Present every line of the rows below as a numbered list, leaving out the blank lines.
----- Stored records
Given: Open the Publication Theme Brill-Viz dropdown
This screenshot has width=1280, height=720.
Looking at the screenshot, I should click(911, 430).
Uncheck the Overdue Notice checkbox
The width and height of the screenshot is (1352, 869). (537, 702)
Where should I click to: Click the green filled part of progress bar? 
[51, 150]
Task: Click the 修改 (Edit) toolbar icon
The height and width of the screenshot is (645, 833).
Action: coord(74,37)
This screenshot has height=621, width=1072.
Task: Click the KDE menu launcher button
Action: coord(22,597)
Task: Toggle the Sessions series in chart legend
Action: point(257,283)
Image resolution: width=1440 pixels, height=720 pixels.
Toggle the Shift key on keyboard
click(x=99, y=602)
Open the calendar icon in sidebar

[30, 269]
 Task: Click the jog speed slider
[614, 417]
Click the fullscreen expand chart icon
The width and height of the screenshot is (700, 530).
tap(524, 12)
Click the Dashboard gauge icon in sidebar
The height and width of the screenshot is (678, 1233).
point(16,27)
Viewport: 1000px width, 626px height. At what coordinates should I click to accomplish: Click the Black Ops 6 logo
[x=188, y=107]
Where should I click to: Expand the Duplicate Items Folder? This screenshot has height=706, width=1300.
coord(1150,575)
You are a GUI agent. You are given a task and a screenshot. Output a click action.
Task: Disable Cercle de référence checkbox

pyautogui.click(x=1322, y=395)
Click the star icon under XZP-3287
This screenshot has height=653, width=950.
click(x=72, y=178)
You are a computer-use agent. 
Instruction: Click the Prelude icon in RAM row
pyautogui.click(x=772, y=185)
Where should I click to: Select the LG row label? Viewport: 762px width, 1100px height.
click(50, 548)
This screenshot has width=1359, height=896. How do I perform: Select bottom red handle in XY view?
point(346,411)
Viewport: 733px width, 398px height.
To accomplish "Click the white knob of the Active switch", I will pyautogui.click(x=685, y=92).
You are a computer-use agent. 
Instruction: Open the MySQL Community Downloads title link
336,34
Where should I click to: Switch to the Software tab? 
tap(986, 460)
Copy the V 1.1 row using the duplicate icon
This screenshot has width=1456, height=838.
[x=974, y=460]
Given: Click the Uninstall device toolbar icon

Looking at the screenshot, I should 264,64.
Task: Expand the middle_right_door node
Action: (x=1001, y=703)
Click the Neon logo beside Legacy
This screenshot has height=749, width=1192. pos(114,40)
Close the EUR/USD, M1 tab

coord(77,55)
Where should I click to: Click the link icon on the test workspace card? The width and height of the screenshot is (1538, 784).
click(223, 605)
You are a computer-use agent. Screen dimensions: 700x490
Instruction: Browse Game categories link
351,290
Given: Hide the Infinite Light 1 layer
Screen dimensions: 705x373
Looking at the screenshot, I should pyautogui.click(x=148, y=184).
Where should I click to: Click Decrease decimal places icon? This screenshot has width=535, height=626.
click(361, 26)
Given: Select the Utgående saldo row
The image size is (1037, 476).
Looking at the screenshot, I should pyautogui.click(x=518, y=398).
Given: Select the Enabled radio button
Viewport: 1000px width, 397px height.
----------
• [Expected output]:
1. Given: Open the Publication Theme Brill-Viz dropdown
2. This screenshot has width=1280, height=720.
3. Looking at the screenshot, I should click(911, 430).
4. Uncheck the Overdue Notice checkbox
5. The width and height of the screenshot is (1352, 869). (537, 702)
6. Where should I click to: Click the green filled part of progress bar? 
7. [51, 150]
8. Task: Click the 修改 (Edit) toolbar icon
9. The height and width of the screenshot is (645, 833).
10. Action: coord(74,37)
11. This screenshot has height=621, width=1072.
12. Task: Click the KDE menu launcher button
13. Action: coord(22,597)
14. Task: Toggle the Sessions series in chart legend
15. Action: point(257,283)
16. Image resolution: width=1440 pixels, height=720 pixels.
17. Toggle the Shift key on keyboard
18. click(x=99, y=602)
19. Open the calendar icon in sidebar
20. [30, 269]
21.  Task: Click the jog speed slider
22. [614, 417]
23. Click the fullscreen expand chart icon
24. The width and height of the screenshot is (700, 530).
25. tap(524, 12)
26. Click the Dashboard gauge icon in sidebar
27. The height and width of the screenshot is (678, 1233).
28. point(16,27)
29. Viewport: 1000px width, 626px height. At what coordinates should I click to accomplish: Click the Black Ops 6 logo
30. [x=188, y=107]
31. Where should I click to: Expand the Duplicate Items Folder? This screenshot has height=706, width=1300.
32. coord(1150,575)
33. You are a GUI agent. You are given a task and a screenshot. Output a click action.
34. Task: Disable Cercle de référence checkbox
35. pyautogui.click(x=1322, y=395)
36. Click the star icon under XZP-3287
37. This screenshot has height=653, width=950.
38. click(x=72, y=178)
39. You are a computer-use agent. 
40. Instruction: Click the Prelude icon in RAM row
41. pyautogui.click(x=772, y=185)
42. Where should I click to: Select the LG row label? Viewport: 762px width, 1100px height.
43. click(50, 548)
44. This screenshot has width=1359, height=896. How do I perform: Select bottom red handle in XY view?
45. point(346,411)
46. Viewport: 733px width, 398px height.
47. To accomplish "Click the white knob of the Active switch", I will pyautogui.click(x=685, y=92).
48. You are a computer-use agent. 
49. Instruction: Open the MySQL Community Downloads title link
50. 336,34
51. Where should I click to: Switch to the Software tab? 
52. tap(986, 460)
53. Copy the V 1.1 row using the duplicate icon
54. This screenshot has width=1456, height=838.
55. [x=974, y=460]
56. Given: Click the Uninstall device toolbar icon
57. Looking at the screenshot, I should 264,64.
58. Task: Expand the middle_right_door node
59. Action: (x=1001, y=703)
60. Click the Neon logo beside Legacy
61. This screenshot has height=749, width=1192. pos(114,40)
62. Close the EUR/USD, M1 tab
63. coord(77,55)
64. Where should I click to: Click the link icon on the test workspace card? The width and height of the screenshot is (1538, 784).
65. click(223, 605)
66. You are a computer-use agent. Screen dimensions: 700x490
67. Instruction: Browse Game categories link
68. 351,290
69. Given: Hide the Infinite Light 1 layer
70. Screen dimensions: 705x373
71. Looking at the screenshot, I should pyautogui.click(x=148, y=184).
72. Where should I click to: Click Decrease decimal places icon? This screenshot has width=535, height=626.
73. click(361, 26)
74. Given: Select the Utgående saldo row
75. The image size is (1037, 476).
76. Looking at the screenshot, I should pyautogui.click(x=518, y=398).
77. Given: Select the Enabled radio button
78. Viewport: 1000px width, 397px height.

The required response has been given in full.